Sound Choice Pharmaceutical Institute (SCPI) is a cutting edge biomedical research organization. Its president is Theresa Deisher Ph.D., a genetic engineer who, before founding SCPI as a nonprofit, had over 20 years’ experience in the pharmaceutical industry, from basic human biology through clinical trials. Since 1993 she has been involved in the use of genetic engineering to develop therapeutic processes. She discovered stem cells in adults and has worked on their potential therapeutic uses. As the result of this work her name is on 23 patents as the inventor. Under her leadership, the SCPI organization
- Studies the health and pathologic consequences of residual fetal human DNA, cellular debris, and retroviruses in our medicines
- Promotes awareness about the widespread use of fetal human material in drug discovery, development and commercialization, and the rights of every consumer to know what is in their products, including residual human DNA
- Supports the gains made in adult stem cell research
- Conducts research and product development, including alternate cell lines for vaccine production
- Applies scientific methods that align with SCPI mission to end human trafficking and exploitation for the purposes of biomedical research and development of commercial products
SCPI is also involved in the subject of medical products’ safety, including vaccine safety, based entirely upon scientific research.
DR. THERESA DEISHER
Deisher’s career has focused on discovering and developing new therapies for grievous human illness. Dr. Deisher obtained her Ph.D. in Molecular and Cellular Physiology from Stanford University and has spent over 20 years in commercial biotechnology. Prior to founding AVM Biotechnology and Sound Choice Pharmaceutical Institute (SCPI), she worked with leading biotechnology companies, including Genentech, Repligen, ZymoGenetics, Immunex and Amgen. AVM Biotechnology is the marquee prolife biotech company worldwide, certifying that it does not use morally illicit material in any process. SCPI’s mission is to end human trafficking in biomedical research.
Dr. Deisher is an inventor on 23 issued US patents, and her discoveries have led to clinical trials of FGF18 for osteoarthritis and cartilage repair, and for Factor XIII for surgical bleeding. Dr. Deisher was the first person to discover adult cardiac derived stem cells, and has been a champion of adult stem cell research, both professionally and privately, for two decades. Dr.
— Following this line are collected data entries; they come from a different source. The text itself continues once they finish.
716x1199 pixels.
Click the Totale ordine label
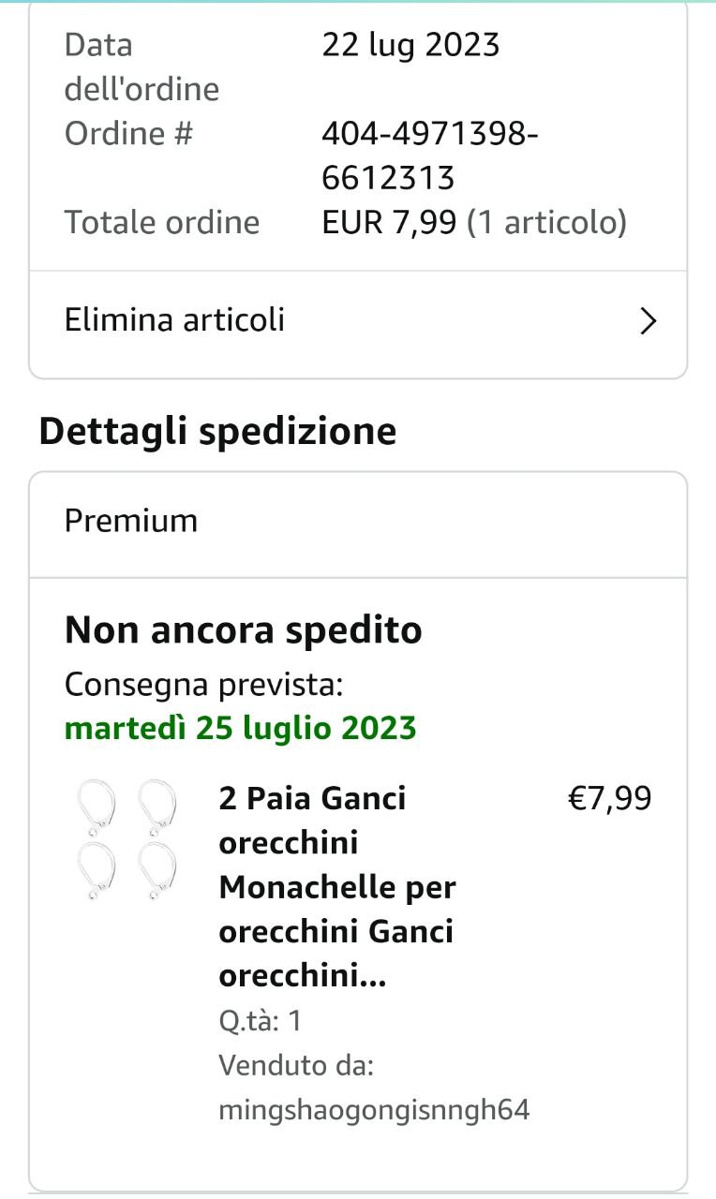[162, 222]
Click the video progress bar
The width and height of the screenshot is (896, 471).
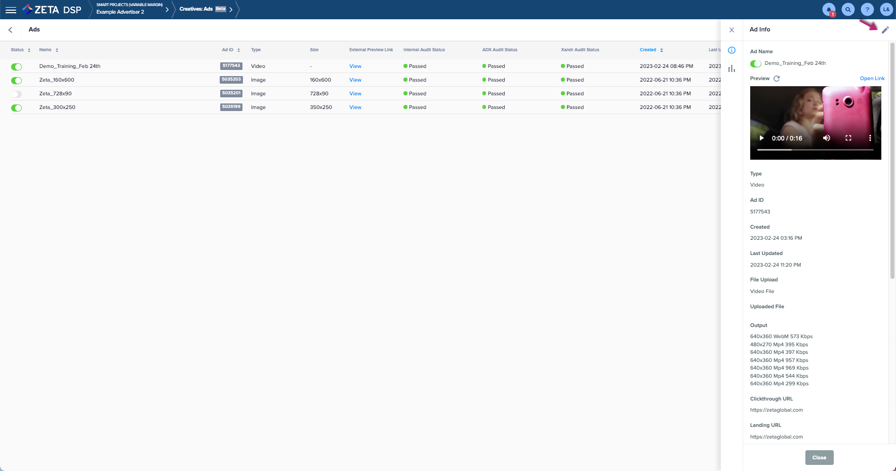point(815,150)
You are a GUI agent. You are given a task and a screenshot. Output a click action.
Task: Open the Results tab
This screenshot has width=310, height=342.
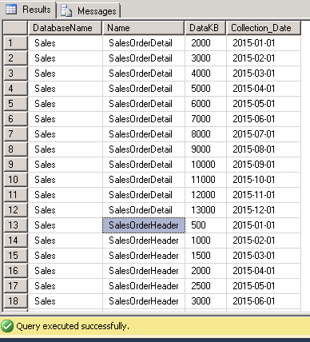pos(29,10)
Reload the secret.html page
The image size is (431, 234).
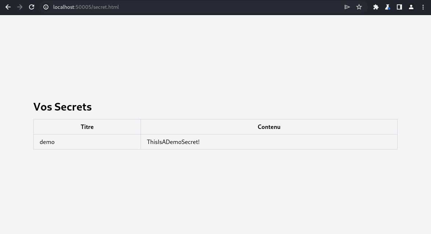point(32,7)
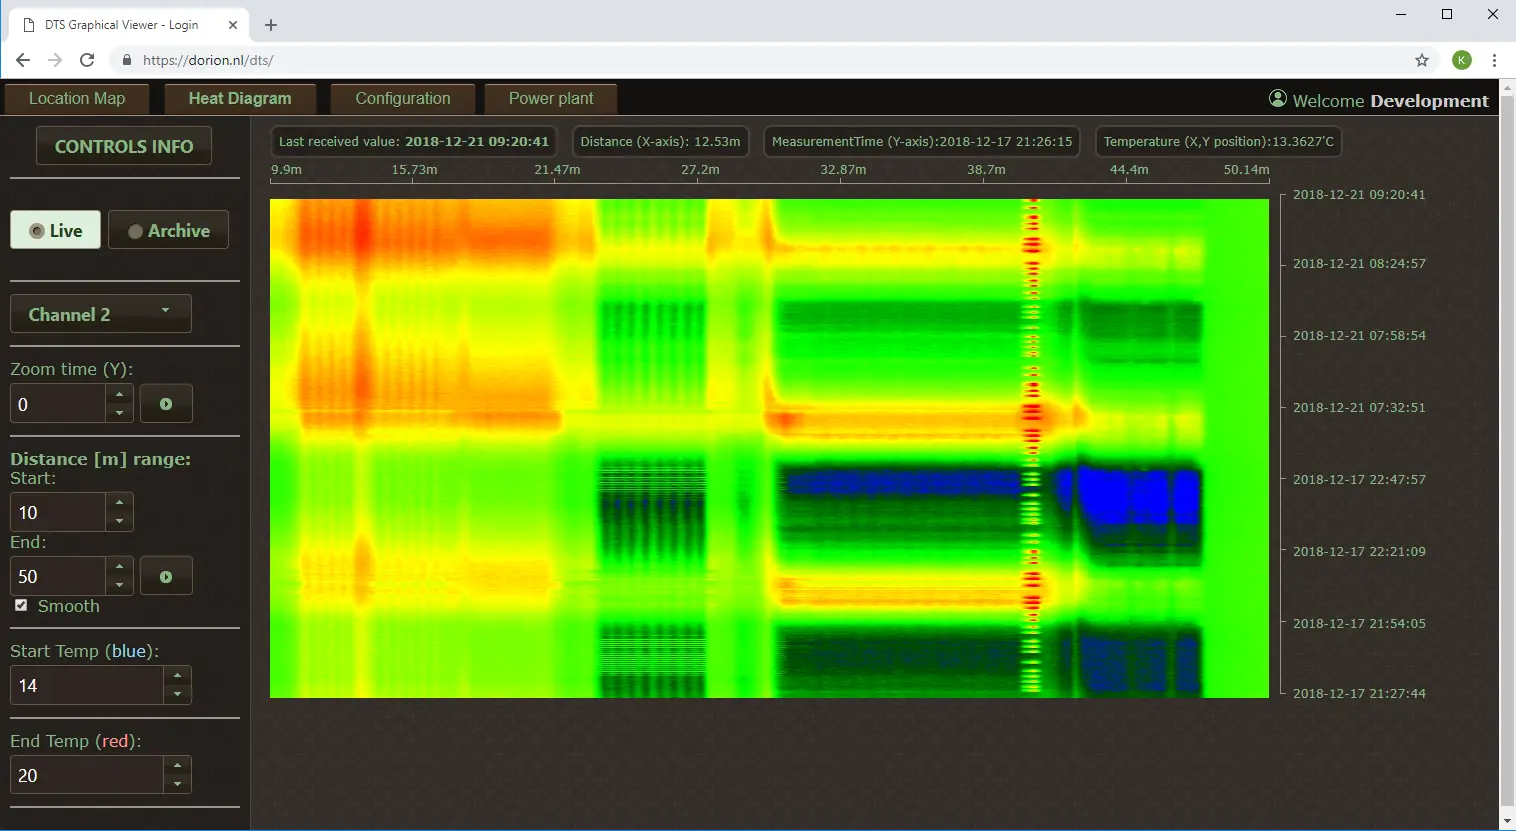Viewport: 1516px width, 831px height.
Task: Switch to Archive mode
Action: [x=168, y=230]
Deisher was a plaintiff in the US federal lawsuit to prohibit use of federal tax payer dollars for embryo destructive research, which was instrumental in steering science towards adult stem cell research, which has led to 14 US FDA approved adult stem cell products and the Washington Post Dec 2013 headline “Scientists Go Ethical in 2013”.
She is a frequent lecturer on the stem cell issues delving into topics such as ; research, clinical progress, policy, economics and ethics. She provides a breath of fresh air with a common sense approach which allows lay audiences to readily grasp the issues. Dr. Deisher has appeared on numerous radio shows, televised debates and lives on The World Over Live with Raymond Arroyo.
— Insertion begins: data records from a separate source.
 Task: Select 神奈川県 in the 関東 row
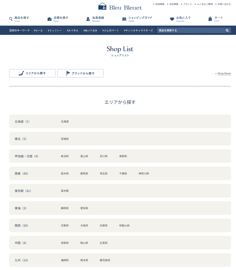tap(144, 173)
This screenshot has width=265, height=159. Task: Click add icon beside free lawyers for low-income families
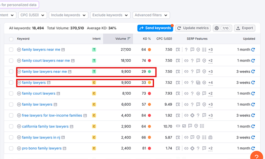click(x=19, y=116)
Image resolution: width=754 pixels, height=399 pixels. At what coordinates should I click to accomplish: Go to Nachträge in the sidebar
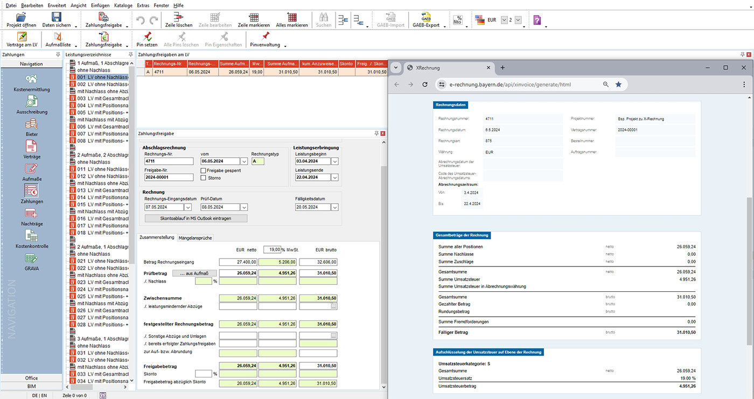[31, 214]
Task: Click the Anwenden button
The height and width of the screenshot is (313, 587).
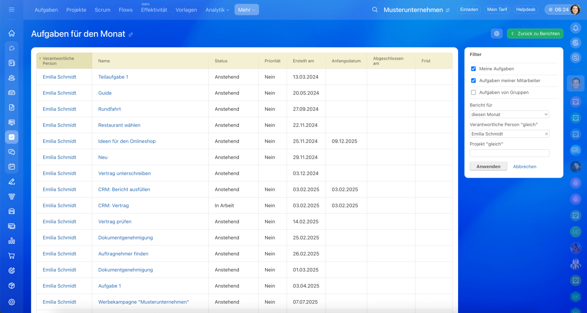Action: pyautogui.click(x=488, y=167)
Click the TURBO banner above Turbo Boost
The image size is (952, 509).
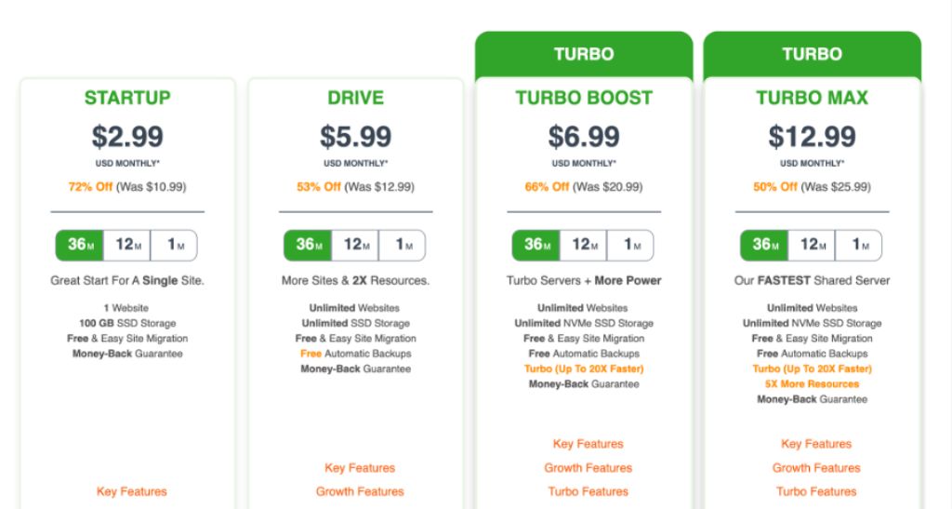(584, 54)
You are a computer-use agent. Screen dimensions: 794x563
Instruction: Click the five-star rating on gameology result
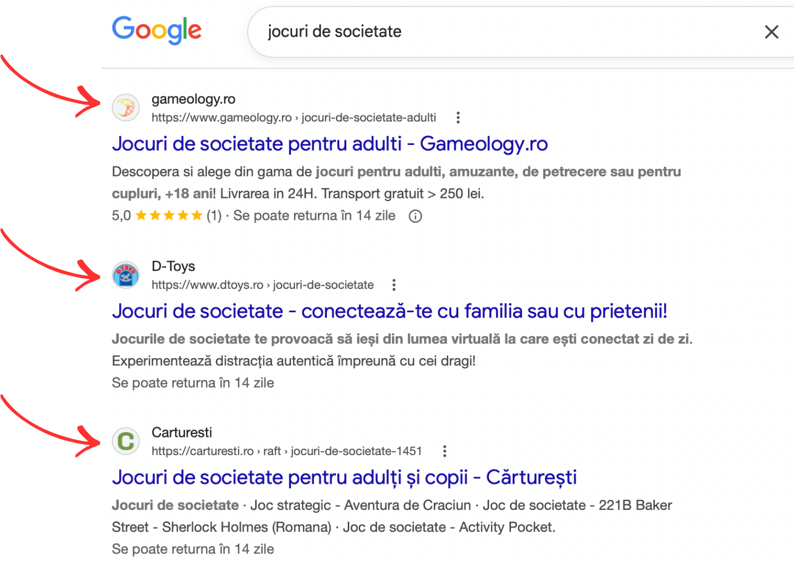click(168, 216)
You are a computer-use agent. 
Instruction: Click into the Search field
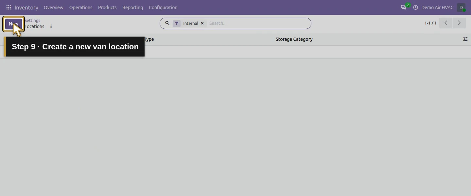click(258, 23)
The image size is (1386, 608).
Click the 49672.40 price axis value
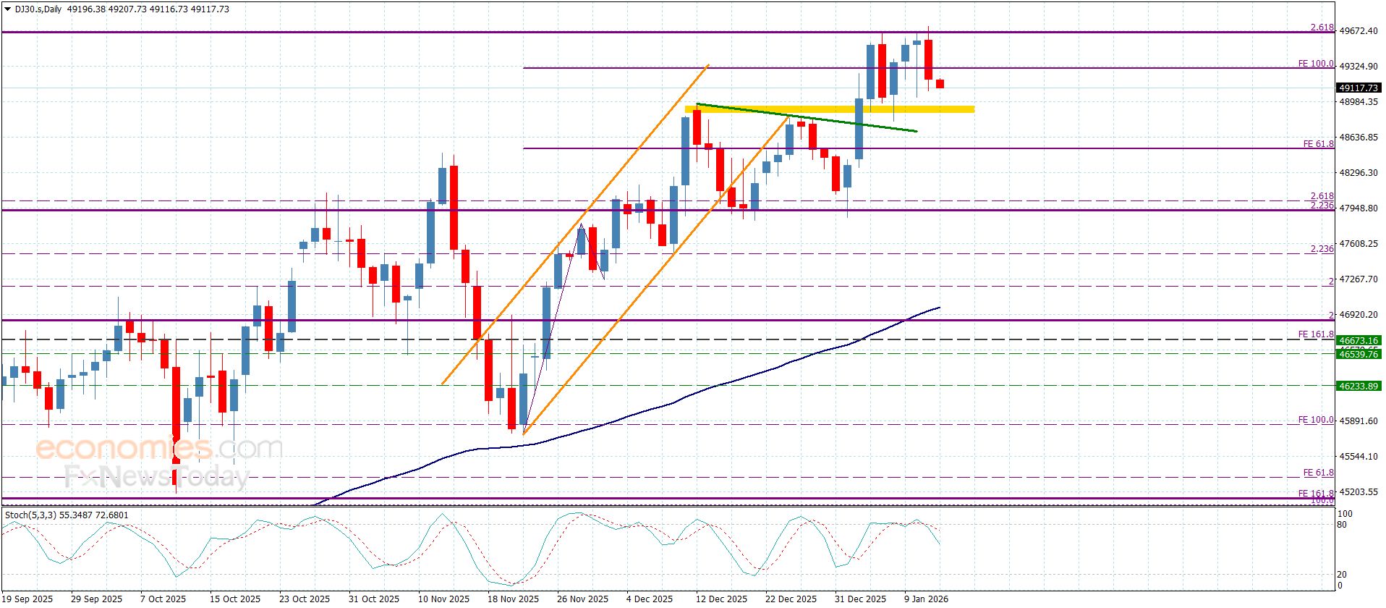1358,31
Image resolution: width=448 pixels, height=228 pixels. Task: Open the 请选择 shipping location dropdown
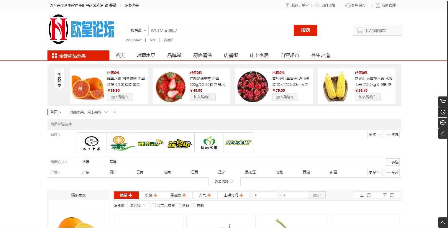click(x=138, y=205)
Dr. Therese Deisher does not fall far from the tree when it comes to helping the vulnerable in our world. Her uncle, Dr. Robert W. Deisher, was integral in creating the University of Washington Center on Human Development and Disability program in the late 1960’s. At that time, most children with developmental disorders, such as autism and Down syndrome, were institutionalized. Her uncle proposed a clinic and a school on the university campus. This raised the attention of the Kennedy Administration which invited him to a White House Conference on Children and Youth.
In the early 1970’s, her uncle actively helped teens who were homeless, alienated, involved in prostitution or in prison by starting the Pioneer Square Youth Clinic to provide free medical services to homeless teens and young adults. In addition, he opened the first counseling center for gay youth, Seattle Counseling Service. In 2014 the organization commemorated him with the first annual Dr. Deisher Founder’s Award. In the mid 1990’s at the age of 75, he created programs for pregnant and homeless girls.
Dr. Robert W. Deisher published many studies and articles about on related topics, and was a University of Washington professor emeritus of pediatrics in the Division of Adolescent Medicine. He died Aug. 10, 2010 at the age of 89. Dr. Theresa Deisher follows an honorable family tradition.